3.  Late essays are accepted one period after the deadline only.  Thereafter, they lapse to an "F."

4.      Late essays are penalized one letter grade. If you know of schedule conflicts that may require you to submit a paper late, you must discuss it with me before the due date.

5. All essays must follow the MLA style to be accepted. 

 

 

 

Course Assignments

 

All assignments are due on dates given below.  Literary terms in italics  are in Appendix 6 in the Charters textbook.  Exams cover all material listed, including the literary terms.

 

Week 1          

Tu 2/7              Course introduction: a brief history of short fiction; fiction, short story

Th 2/9              The tale tradition: Hawthorne, “Young Goodman Brown”(526); “Blackness in Hawthorne’s ‘Young Goodman Brown’” (1499); allegory, verbal irony, setting

 

Week 2          

Tu 2/14            Poe, “The Tell-Tale Heart” (1110); “The Importance of the Single Effect in a Prose Tale” (1661) (dramatic irony, point of view)

Th 2/16            Poe, “The Cask of Amontillado”(1092); “The Question of Poe’s Narrators” (1671)

 

Week 3          

Tu 2/21            The realist tradition: de Maupassant, “The Necklace” (838) (character, realism)

                        (local color, pathos)

Th 2/23            Jewett, “A White Heron” (623); “Looking Back on Girlhood” (1478)

 

Week 4          

Tu 2/28            Bierce, “An Occurrence at Owl Creek Bridge” (116) (climax, flashback)

 

Th 3/2              Chekhov, “The Darling” (223); Tolstoy, “Chekhov’s Intent in ‘The Darling’” (1552); (ambiguity, tone)

 

Week 5          

Tu 3/7              Gilman, “The Yellow Wallpaper” (468); “Undergoing the Cure for Nervous Prostration” and “Why I Wrote ‘The Yellow Wallpaper’” (1460) (symbol, theme)

Th 3/9              Wharton, “Roman Fever” (1334) (antagonist, protagonist)

                       

Week 6          

Tu 3/14            Crane, “The Open Boat” (329); “The Sinking of the Commodore” (1438) (figurative language, naturalism)

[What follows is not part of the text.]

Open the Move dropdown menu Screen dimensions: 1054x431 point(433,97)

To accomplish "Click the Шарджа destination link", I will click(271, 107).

Th 3/16            Essay 1 due;

                        The modernist tradition

 

Week 7          

Tu 3/21            Joyce, “Araby” (646) (epiphany, initiation story)

Th 3/23            Mansfield, “Bliss” (811), “The Stories of Katherine Mansfield” (1417) (atmosphere, mood)

 

Week 8          

Tu 3/28            Lardner, “Haircut” (anecdote, voice)

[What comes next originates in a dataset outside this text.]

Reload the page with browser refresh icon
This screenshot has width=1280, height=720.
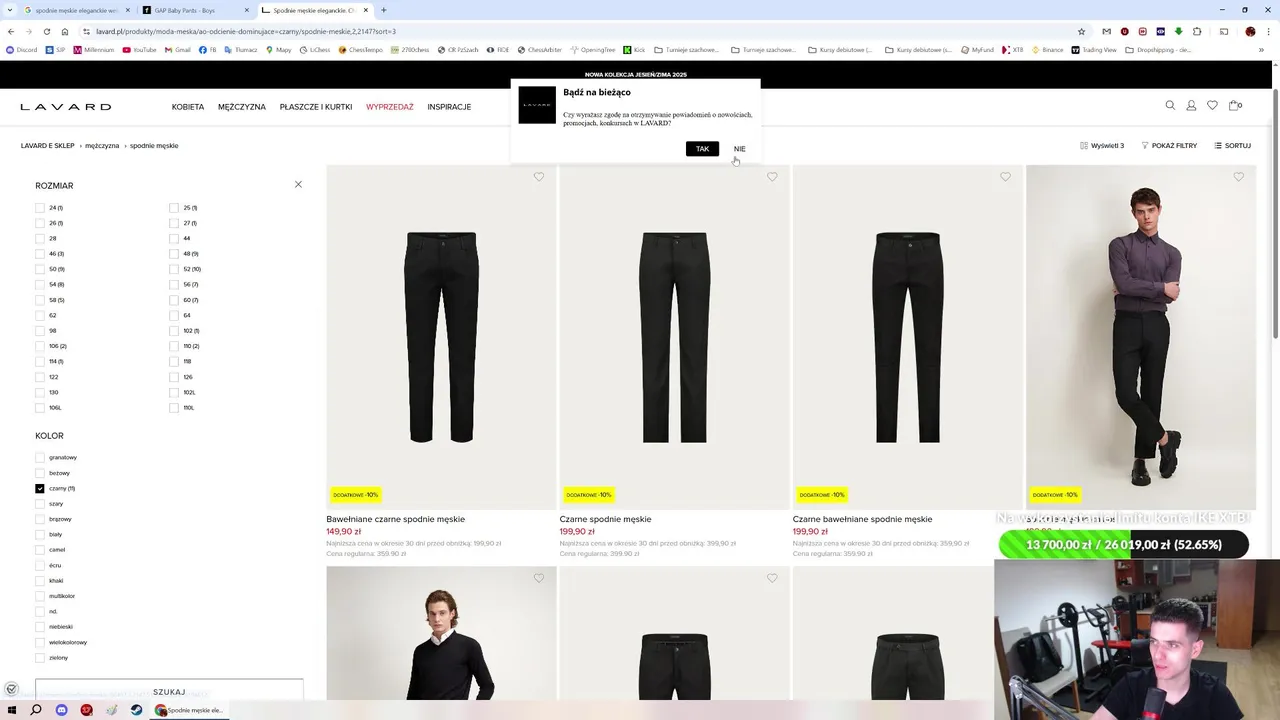[x=46, y=31]
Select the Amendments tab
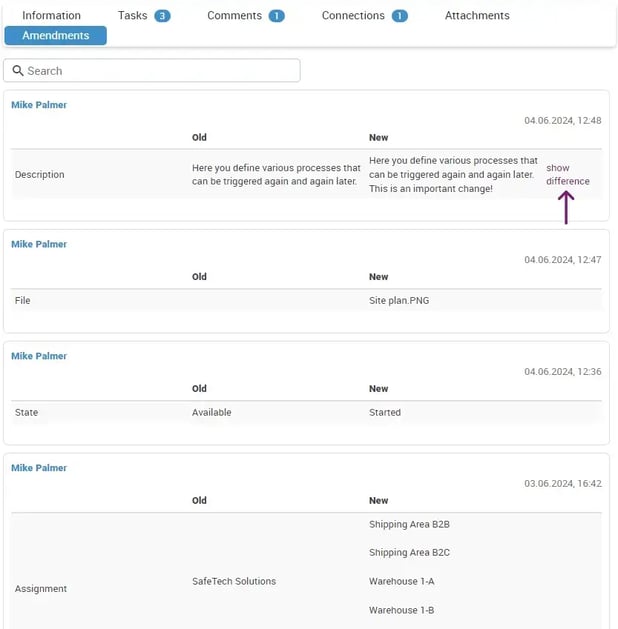 tap(56, 36)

Th 3/30            Midterm Exam: bluebook required (closed book)

 

Week 9          

Tu 4/10            Hurston, “Sweat” (563); “How It Feels to Be Colored Me” (1600) (allusion)

Th 4/12            Wright, “The Man Who Was Almost a Man” (1367); (dialect)

 

 

Week 10        

Tu 4/18            Contemporary stories: O’Connor, “A Good Man Is Hard to Find” (1030); “A Reasonable Use of the Unreasonable” (1624) (foreshadowing)

Th 4/20            Oates, “Where Are You Going, Where Have You Been?” (977); “The Pied Piper of Tucson” (1650) (surrealism)

 

Week 11        

Tu 4/25            Garcia Marquez, “A Very Old Man with Enormous Wings” (462); Interview for the Paris Review (fantasy, magical realism)

Th 4/27            Poniatowska, “A Little Fairy Tale”; “Little Red Riding Hood” (fairy tale, parody)

 

Week 12        

Tu 5/2              O”Brien “The Things They Carried" (990); “On Tim O’Brien’s ‘The Things They Carried” (1496); (episode)

Tu 5/4              Mason, “Shiloh”(826) (pace)

 

Week 13        

Tu 5/8              How to compare and contrast stories: lecture and sample essay

Th 5/10            Essay 2 due; Erdrich, “The Red Convertible” (382) (image)

 

Week 14        

Tu 5/16            Alexie, “Dear John Wayne” (satire); The Searchers - film clip

Th 5/18            Lahiri, “The Interpreter of Maladies” (anti-hero)

 

Week 15        

Tu 5/22            Moore, “How to Become a Writer” (909) (metafiction)

Th 5/24            Atwood, “Happy Endings” (43)’ Beattie “Snow” (antistory); wrap up

 

Final Exam: Closed book exam, includes essay.